Set out exactly every line of the entries below, starting at the line that holds "Select the detector.py editor tab" and stopping after the line that holds "Switch to the Quick".

DATA RECORDS |

------------------------

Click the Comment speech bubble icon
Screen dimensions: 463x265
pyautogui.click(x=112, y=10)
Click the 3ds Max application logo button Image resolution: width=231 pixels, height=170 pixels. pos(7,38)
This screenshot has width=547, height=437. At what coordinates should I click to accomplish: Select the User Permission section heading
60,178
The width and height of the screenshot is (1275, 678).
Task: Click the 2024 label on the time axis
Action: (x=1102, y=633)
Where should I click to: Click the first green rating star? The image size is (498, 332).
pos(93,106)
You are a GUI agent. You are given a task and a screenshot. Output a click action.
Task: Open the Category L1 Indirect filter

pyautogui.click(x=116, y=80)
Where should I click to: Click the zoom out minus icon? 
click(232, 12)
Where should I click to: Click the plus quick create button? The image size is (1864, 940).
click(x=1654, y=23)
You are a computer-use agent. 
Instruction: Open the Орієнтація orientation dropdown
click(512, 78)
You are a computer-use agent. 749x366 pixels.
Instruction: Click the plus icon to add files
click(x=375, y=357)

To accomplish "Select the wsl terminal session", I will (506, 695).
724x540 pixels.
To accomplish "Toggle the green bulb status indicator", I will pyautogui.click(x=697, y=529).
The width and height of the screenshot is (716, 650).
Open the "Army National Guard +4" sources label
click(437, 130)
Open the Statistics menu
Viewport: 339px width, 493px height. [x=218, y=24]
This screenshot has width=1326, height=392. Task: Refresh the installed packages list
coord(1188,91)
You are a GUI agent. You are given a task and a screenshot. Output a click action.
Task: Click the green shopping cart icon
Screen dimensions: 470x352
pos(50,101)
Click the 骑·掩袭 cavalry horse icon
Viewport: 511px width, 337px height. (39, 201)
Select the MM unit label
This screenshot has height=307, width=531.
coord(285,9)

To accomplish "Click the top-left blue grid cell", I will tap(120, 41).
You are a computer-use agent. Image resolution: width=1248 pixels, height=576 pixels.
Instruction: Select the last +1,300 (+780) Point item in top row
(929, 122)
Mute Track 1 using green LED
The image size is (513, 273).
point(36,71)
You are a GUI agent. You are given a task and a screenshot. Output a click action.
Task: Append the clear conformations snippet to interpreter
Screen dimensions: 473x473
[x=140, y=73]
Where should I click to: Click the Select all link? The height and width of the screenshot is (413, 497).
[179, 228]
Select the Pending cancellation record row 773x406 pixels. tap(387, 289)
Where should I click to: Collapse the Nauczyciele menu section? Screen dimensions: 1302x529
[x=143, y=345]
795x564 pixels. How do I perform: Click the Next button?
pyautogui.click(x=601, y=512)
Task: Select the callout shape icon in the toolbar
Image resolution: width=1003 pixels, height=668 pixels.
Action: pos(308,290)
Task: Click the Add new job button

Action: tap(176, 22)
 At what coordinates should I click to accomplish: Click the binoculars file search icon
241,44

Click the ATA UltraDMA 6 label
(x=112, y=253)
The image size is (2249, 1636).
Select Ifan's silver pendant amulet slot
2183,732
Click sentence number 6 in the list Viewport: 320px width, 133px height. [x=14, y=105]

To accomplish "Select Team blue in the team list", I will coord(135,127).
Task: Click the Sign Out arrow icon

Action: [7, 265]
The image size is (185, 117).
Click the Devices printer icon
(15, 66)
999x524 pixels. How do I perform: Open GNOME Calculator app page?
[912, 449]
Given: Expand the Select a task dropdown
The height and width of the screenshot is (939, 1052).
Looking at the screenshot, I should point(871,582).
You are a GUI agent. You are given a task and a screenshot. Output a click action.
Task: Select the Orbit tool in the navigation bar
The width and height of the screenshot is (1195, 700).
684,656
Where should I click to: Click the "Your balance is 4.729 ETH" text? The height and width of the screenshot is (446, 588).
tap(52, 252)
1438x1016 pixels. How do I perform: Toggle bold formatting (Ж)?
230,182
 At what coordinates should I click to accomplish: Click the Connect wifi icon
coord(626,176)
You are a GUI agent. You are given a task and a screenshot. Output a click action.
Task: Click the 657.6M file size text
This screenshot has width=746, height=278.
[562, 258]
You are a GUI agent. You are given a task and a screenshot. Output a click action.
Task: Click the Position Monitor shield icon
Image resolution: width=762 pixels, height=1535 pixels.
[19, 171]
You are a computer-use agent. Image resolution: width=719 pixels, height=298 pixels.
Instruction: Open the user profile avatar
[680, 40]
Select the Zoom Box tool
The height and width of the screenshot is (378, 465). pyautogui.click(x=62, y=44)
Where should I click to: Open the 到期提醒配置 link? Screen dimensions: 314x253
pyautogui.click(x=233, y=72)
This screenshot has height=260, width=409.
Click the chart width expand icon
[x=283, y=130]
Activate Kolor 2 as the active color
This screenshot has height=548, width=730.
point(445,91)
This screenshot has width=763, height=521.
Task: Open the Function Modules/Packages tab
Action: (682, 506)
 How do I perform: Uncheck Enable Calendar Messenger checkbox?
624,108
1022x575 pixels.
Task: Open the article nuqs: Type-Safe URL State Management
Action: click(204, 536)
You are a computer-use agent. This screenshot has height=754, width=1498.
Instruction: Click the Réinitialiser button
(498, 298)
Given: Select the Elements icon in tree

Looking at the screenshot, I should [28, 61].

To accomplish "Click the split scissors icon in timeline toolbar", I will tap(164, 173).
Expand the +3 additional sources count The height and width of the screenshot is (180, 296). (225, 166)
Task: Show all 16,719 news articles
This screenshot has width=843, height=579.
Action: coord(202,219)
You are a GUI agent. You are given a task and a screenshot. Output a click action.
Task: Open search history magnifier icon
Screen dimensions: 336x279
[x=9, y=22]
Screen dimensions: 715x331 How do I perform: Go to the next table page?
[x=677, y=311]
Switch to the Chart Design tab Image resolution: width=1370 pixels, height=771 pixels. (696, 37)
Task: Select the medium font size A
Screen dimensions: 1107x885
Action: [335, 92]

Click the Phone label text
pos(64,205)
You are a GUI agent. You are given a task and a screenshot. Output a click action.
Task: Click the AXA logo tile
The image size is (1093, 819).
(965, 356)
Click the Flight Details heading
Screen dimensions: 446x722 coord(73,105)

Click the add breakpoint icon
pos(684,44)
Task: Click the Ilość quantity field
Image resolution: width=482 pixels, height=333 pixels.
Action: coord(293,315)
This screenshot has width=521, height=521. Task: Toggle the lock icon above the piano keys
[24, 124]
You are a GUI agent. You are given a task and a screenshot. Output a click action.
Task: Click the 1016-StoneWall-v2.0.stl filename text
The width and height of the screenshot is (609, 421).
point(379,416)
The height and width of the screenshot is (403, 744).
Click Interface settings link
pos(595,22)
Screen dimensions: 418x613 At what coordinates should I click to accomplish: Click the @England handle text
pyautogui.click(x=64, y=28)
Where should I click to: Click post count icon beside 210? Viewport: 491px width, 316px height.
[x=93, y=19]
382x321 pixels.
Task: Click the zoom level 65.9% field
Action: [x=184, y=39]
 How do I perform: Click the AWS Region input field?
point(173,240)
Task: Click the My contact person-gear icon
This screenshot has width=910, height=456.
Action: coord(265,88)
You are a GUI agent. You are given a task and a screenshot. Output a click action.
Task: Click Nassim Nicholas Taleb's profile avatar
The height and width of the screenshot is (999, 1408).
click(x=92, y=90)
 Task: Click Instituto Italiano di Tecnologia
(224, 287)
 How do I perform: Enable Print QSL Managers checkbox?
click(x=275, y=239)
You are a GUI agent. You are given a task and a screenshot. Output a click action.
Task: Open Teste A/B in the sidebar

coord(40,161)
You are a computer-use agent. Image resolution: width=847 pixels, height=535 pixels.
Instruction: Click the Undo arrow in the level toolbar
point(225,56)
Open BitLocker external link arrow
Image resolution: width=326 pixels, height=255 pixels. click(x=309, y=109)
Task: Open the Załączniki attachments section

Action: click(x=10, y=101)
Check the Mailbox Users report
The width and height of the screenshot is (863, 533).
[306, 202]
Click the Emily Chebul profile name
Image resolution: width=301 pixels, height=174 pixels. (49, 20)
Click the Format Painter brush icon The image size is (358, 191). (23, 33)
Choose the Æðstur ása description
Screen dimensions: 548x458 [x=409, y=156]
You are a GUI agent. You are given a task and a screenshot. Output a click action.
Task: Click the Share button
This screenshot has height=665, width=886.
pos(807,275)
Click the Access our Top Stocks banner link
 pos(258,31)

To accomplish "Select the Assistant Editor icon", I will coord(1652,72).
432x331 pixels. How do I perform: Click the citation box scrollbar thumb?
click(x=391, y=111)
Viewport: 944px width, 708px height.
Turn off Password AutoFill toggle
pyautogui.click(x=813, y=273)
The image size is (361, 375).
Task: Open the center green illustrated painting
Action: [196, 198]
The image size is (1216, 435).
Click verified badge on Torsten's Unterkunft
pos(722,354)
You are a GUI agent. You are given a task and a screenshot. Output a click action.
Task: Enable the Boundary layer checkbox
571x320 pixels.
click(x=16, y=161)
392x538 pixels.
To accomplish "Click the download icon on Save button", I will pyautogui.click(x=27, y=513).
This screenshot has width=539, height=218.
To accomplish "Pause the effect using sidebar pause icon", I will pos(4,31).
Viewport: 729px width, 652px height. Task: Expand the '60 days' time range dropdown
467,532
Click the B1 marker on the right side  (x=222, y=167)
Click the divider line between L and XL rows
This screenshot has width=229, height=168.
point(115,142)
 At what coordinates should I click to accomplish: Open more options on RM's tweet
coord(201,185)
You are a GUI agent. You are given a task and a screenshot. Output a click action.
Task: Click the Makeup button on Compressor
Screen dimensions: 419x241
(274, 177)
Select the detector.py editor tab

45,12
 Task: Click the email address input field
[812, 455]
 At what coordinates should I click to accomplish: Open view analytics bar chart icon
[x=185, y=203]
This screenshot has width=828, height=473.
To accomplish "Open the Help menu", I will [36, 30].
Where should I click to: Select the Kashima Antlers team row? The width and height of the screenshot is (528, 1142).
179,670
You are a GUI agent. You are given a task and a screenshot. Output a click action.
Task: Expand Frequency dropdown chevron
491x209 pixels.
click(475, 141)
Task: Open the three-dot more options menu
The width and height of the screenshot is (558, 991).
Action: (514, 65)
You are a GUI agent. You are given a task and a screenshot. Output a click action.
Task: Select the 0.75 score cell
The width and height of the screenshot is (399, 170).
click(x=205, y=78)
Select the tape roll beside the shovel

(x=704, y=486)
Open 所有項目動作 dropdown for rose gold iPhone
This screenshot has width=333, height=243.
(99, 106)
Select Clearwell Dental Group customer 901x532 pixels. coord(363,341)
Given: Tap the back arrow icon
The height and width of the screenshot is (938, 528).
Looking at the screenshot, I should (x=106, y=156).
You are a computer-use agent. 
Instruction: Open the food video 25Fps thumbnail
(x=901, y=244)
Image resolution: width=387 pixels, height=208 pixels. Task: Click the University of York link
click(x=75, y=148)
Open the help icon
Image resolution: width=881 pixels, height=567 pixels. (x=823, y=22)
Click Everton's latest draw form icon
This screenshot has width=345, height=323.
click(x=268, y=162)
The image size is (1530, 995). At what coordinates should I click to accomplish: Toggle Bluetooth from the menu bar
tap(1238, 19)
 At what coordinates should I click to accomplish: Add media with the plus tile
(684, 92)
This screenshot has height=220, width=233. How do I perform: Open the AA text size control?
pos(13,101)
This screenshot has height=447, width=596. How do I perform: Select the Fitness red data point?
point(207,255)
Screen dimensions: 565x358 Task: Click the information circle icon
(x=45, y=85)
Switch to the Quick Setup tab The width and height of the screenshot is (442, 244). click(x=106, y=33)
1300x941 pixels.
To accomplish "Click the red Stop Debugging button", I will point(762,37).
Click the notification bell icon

------------------------

TASK RESPONSE |
Select the detector.py editor tab

45,12
 Task: Click the email address input field
[812, 455]
 At what coordinates should I click to accomplish: Open view analytics bar chart icon
[x=185, y=203]
This screenshot has width=828, height=473.
To accomplish "Open the Help menu", I will [36, 30].
Where should I click to: Select the Kashima Antlers team row? The width and height of the screenshot is (528, 1142).
179,670
You are a GUI agent. You are given a task and a screenshot. Output a click action.
Task: Expand Frequency dropdown chevron
491x209 pixels.
click(475, 141)
Task: Open the three-dot more options menu
The width and height of the screenshot is (558, 991).
Action: (514, 65)
You are a GUI agent. You are given a task and a screenshot. Output a click action.
Task: Select the 0.75 score cell
The width and height of the screenshot is (399, 170).
click(x=205, y=78)
Select the tape roll beside the shovel

(x=704, y=486)
Open 所有項目動作 dropdown for rose gold iPhone
This screenshot has width=333, height=243.
(99, 106)
Select Clearwell Dental Group customer 901x532 pixels. coord(363,341)
Given: Tap the back arrow icon
The height and width of the screenshot is (938, 528).
Looking at the screenshot, I should (x=106, y=156).
You are a computer-use agent. 
Instruction: Open the food video 25Fps thumbnail
(x=901, y=244)
Image resolution: width=387 pixels, height=208 pixels. Task: Click the University of York link
click(x=75, y=148)
Open the help icon
Image resolution: width=881 pixels, height=567 pixels. (x=823, y=22)
Click Everton's latest draw form icon
This screenshot has width=345, height=323.
click(x=268, y=162)
The image size is (1530, 995). At what coordinates should I click to accomplish: Toggle Bluetooth from the menu bar
tap(1238, 19)
 At what coordinates should I click to accomplish: Add media with the plus tile
(684, 92)
This screenshot has height=220, width=233. How do I perform: Open the AA text size control?
pos(13,101)
This screenshot has height=447, width=596. How do I perform: Select the Fitness red data point?
point(207,255)
Screen dimensions: 565x358 Task: Click the information circle icon
(x=45, y=85)
Switch to the Quick Setup tab The width and height of the screenshot is (442, 244). click(x=106, y=33)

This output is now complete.